Her boyfriend manipulates her every move. My gosh, the immaturity went rock bottom when he bitched about Na-bi’s colorful polished nails! He wanted her to ask for his approval about the damn nails when he even dared to create a sculpture of Na-bi’s intimate positions during their private time. And if that doesn’t make him disgusting enough, he even had the nerve to cheat on Na-bi with another student! Good thing, our girl knows her worth and dumped the jerk not long after.

And when she’s in her vulnerable state, cue in the fuck boy – the male lead, Park Jae-eon (Song Kang), who is a college freshie but the same age as Na-bi. He transferred from another school or another course, I wasn’t sure about that, but yeah, he’s technically a hoobae, but they’re the same age.

Walking Red Flag

So… why the subhead? Well, it’s my best description of Song Kang’s character. Jae-eon is such a flirt, and he knows how to play the game! If ever I went to the same class as this guy and he hits on me just like he does with Na-bi, I’m pretty sure the red flags will be ignored ultimately, and just get on with him! Ok, but seriously, Jae-eon is uncomfortably touchy as a stranger, and he is a social butterfly. Maybe this is how they wanted to make nuances of him and Na-bi’s personalities. Na-bi’s name means “butterfly” in Korean, while Jae-eon has a pet butterfly and likes butterflies in general because “they’re pretty”(ok fine). I feel like the butterfly representation will be a main driver in the story in terms of the leads’ contrasting personalities and fickle behavior.

There’s not much to say about the story, plot-wise, because we’ve all just met the main characters and their school clique. I like their meet-cute, though. On the night Na-bi ended her toxic relationship, Jae-eon entered her life. I wasn’t sure if the “canceling on his date” was a pick-up line or a true event, but either way, it just strengthens the point of Jae-eon being a walking red flag and must be avoided at all costs. He’s not a good rebound boy and has the potential to hurt Na-bi bigtime. But we all know where the story goes from here based on the drama’s synopsis.

• **Stored data**
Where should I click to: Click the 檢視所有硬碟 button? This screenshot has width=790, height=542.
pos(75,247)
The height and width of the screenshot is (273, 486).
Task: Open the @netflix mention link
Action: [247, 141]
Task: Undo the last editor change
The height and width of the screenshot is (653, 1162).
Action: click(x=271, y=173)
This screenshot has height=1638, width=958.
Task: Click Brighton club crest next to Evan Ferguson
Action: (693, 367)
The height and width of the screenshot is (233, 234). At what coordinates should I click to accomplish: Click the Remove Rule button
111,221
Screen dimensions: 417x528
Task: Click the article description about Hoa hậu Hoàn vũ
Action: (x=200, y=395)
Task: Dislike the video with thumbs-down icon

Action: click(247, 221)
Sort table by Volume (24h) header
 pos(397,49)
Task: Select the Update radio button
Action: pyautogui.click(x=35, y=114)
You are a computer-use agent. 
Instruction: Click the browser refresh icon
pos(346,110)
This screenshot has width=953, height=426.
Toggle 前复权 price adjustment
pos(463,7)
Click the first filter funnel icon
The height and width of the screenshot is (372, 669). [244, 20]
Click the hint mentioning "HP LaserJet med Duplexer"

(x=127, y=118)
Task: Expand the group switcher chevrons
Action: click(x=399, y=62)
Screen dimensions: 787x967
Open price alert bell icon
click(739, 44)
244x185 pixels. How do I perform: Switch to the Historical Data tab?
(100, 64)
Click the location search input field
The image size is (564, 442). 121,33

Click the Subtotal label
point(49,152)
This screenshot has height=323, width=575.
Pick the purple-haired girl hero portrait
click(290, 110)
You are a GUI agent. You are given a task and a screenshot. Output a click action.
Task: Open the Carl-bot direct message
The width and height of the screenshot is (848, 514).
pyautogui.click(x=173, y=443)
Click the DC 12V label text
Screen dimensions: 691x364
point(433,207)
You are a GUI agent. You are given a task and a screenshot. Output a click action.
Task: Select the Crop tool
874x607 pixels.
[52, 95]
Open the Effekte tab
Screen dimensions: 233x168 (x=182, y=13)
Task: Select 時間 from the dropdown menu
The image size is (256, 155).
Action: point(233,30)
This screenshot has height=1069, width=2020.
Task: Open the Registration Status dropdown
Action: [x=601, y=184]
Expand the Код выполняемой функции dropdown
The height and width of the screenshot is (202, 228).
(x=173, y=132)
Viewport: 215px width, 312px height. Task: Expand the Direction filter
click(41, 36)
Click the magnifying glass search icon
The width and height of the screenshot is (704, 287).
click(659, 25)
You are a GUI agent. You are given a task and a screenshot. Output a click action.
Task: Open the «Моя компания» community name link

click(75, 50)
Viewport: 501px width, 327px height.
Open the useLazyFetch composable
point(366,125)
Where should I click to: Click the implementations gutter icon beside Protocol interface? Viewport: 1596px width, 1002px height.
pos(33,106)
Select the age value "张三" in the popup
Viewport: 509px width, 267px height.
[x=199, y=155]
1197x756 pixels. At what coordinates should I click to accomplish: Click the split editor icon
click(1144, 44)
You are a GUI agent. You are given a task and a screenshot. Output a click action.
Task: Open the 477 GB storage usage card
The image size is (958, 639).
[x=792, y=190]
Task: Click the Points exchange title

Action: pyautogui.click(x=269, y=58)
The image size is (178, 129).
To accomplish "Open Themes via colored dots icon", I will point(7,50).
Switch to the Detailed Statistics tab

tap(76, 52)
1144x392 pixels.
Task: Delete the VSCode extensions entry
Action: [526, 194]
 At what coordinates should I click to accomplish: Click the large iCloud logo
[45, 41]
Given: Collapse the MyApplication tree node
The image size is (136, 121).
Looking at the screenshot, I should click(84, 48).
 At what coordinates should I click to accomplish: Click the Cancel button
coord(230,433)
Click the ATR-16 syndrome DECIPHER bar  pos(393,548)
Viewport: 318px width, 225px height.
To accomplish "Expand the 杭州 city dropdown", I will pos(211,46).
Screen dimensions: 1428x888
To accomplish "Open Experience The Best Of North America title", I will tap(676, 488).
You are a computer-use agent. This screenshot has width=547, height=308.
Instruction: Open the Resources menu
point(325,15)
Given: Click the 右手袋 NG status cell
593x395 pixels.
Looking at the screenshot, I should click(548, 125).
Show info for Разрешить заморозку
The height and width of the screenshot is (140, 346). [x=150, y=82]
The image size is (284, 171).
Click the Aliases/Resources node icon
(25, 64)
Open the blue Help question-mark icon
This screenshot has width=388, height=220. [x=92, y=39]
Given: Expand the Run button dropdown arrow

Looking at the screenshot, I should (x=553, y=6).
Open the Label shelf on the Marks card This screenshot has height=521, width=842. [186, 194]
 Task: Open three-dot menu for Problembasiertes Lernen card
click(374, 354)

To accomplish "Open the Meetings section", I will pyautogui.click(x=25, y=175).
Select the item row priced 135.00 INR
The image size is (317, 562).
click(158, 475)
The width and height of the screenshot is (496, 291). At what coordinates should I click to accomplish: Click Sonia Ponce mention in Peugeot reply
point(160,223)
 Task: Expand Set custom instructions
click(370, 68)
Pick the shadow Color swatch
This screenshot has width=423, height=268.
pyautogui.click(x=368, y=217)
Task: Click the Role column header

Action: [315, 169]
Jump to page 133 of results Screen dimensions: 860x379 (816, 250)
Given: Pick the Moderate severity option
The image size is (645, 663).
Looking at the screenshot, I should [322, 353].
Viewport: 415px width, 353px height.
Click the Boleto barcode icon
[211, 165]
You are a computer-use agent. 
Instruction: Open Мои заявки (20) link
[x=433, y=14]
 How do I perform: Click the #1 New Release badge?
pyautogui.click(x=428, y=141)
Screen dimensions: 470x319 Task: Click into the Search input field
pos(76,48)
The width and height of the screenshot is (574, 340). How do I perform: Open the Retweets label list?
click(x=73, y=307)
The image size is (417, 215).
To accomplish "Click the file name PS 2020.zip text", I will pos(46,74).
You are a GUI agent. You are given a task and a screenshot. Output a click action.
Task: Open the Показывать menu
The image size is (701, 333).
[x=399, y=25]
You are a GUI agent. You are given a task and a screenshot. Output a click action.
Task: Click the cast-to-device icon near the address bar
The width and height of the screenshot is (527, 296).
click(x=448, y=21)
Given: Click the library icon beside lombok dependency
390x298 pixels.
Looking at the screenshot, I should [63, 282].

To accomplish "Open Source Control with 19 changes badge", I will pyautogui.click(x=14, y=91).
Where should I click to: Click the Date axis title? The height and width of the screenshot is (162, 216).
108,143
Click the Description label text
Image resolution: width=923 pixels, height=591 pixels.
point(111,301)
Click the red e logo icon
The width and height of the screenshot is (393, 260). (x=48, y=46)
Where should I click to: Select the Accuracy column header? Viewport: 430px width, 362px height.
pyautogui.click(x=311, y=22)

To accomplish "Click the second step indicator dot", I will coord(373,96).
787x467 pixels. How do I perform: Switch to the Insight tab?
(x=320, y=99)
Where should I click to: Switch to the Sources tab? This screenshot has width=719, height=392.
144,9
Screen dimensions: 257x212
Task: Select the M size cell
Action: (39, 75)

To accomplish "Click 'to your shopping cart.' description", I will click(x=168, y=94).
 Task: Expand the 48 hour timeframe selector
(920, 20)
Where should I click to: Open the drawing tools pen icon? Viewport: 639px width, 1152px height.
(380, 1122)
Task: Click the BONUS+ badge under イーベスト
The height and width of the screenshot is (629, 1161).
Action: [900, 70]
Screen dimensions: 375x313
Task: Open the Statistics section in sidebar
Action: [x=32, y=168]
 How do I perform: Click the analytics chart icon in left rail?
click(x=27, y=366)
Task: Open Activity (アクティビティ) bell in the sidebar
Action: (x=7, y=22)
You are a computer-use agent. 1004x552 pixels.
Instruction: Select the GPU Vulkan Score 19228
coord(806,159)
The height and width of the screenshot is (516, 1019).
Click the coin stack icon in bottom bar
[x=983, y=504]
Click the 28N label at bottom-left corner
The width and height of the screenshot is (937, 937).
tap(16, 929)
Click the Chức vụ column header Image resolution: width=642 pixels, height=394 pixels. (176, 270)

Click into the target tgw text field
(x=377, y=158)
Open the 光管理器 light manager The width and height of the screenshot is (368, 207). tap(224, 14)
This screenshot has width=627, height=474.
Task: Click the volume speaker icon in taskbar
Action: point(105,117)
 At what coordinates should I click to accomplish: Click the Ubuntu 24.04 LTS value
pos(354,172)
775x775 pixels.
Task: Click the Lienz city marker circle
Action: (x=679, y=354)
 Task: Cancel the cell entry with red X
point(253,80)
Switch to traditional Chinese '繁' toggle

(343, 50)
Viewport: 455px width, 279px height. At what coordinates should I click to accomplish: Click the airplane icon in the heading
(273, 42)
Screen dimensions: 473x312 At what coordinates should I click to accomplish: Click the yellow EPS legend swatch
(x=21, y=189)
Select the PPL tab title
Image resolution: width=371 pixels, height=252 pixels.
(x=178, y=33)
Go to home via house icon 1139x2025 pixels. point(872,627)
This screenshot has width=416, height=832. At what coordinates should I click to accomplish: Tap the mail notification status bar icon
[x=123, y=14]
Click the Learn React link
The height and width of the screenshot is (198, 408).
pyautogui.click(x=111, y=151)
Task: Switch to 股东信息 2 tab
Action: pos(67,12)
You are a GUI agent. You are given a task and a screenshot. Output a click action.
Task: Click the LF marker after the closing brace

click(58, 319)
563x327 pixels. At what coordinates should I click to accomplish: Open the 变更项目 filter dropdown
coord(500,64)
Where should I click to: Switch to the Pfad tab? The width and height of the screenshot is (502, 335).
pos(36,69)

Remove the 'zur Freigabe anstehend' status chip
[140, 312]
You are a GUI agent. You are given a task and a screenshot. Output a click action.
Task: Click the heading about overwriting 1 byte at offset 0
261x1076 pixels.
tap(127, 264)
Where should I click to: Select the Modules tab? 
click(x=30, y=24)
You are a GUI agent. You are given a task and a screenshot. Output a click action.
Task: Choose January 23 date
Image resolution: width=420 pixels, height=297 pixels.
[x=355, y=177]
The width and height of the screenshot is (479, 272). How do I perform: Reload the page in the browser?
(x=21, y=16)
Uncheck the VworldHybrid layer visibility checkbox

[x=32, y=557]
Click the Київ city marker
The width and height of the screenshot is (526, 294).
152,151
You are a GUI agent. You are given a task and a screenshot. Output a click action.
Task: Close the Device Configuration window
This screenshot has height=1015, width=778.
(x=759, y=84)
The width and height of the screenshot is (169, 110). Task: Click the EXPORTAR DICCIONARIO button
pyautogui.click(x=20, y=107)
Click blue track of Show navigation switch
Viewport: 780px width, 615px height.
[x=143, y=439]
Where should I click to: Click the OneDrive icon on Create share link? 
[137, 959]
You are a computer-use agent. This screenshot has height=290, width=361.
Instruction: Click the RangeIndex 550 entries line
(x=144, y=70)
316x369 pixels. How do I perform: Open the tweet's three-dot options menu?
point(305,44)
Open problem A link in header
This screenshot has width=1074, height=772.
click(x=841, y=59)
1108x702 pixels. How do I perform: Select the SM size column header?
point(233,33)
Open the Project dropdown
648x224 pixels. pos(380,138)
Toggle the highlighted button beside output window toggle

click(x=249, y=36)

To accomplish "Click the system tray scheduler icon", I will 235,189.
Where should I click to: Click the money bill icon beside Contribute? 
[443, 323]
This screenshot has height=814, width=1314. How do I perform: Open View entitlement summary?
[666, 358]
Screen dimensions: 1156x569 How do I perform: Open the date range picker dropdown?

• **Task requirements**
1. Update the drama review from "So… why the" to "and fickle behavior.", with "social butterfly" changed to "natural charmer".
2. Write the next portion of the drama review, starting after its final sentence.
The material above has no connection to the drama review.

• **Answer set**
1.
So… why the subhead? Well, it’s my best description of Song Kang’s character. Jae-eon is such a flirt, and he knows how to play the game! If ever I went to the same class as this guy and he hits on me just like he does with Na-bi, I’m pretty sure the red flags will be ignored ultimately, and just get on with him! Ok, but seriously, Jae-eon is uncomfortably touchy as a stranger, and he is a natural charmer. Maybe this is how they wanted to make nuances of him and Na-bi’s personalities. Na-bi’s name means “butterfly” in Korean, while Jae-eon has a pet butterfly and likes butterflies in general because “they’re pretty”(ok fine). I feel like the butterfly representation will be a main driver in the story in terms of the leads’ contrasting personalities and fickle behavior.

2.
I think they’re going for the fubu or friends-with-benefits kind of relationship here, and I look forward to the dynamics of two souls – one cynical, the other typical – in their journey to love. I can’t brand Na-bi as innocent because she’s not. She’s just a wounded girl with valid trust issues and broken self-esteem. I hope she doesn’t let this heartbreak turn her into an insecure monster that eats her inner self. Please let this character be a strong-willed woman who grows through time.

For Jae-eon’s part, I’m curious how he turned into this flirtatious guy who doesn’t take relationships seriously. I wonder if he already fell in love before. As I said, I wasn’t familiar with the drama’s original basis and I don’t plan to read it anyway so as not to taint my views on the story. I would like to get to know Jae-eon as a real person, someone who’s not just obsessed with butterflies.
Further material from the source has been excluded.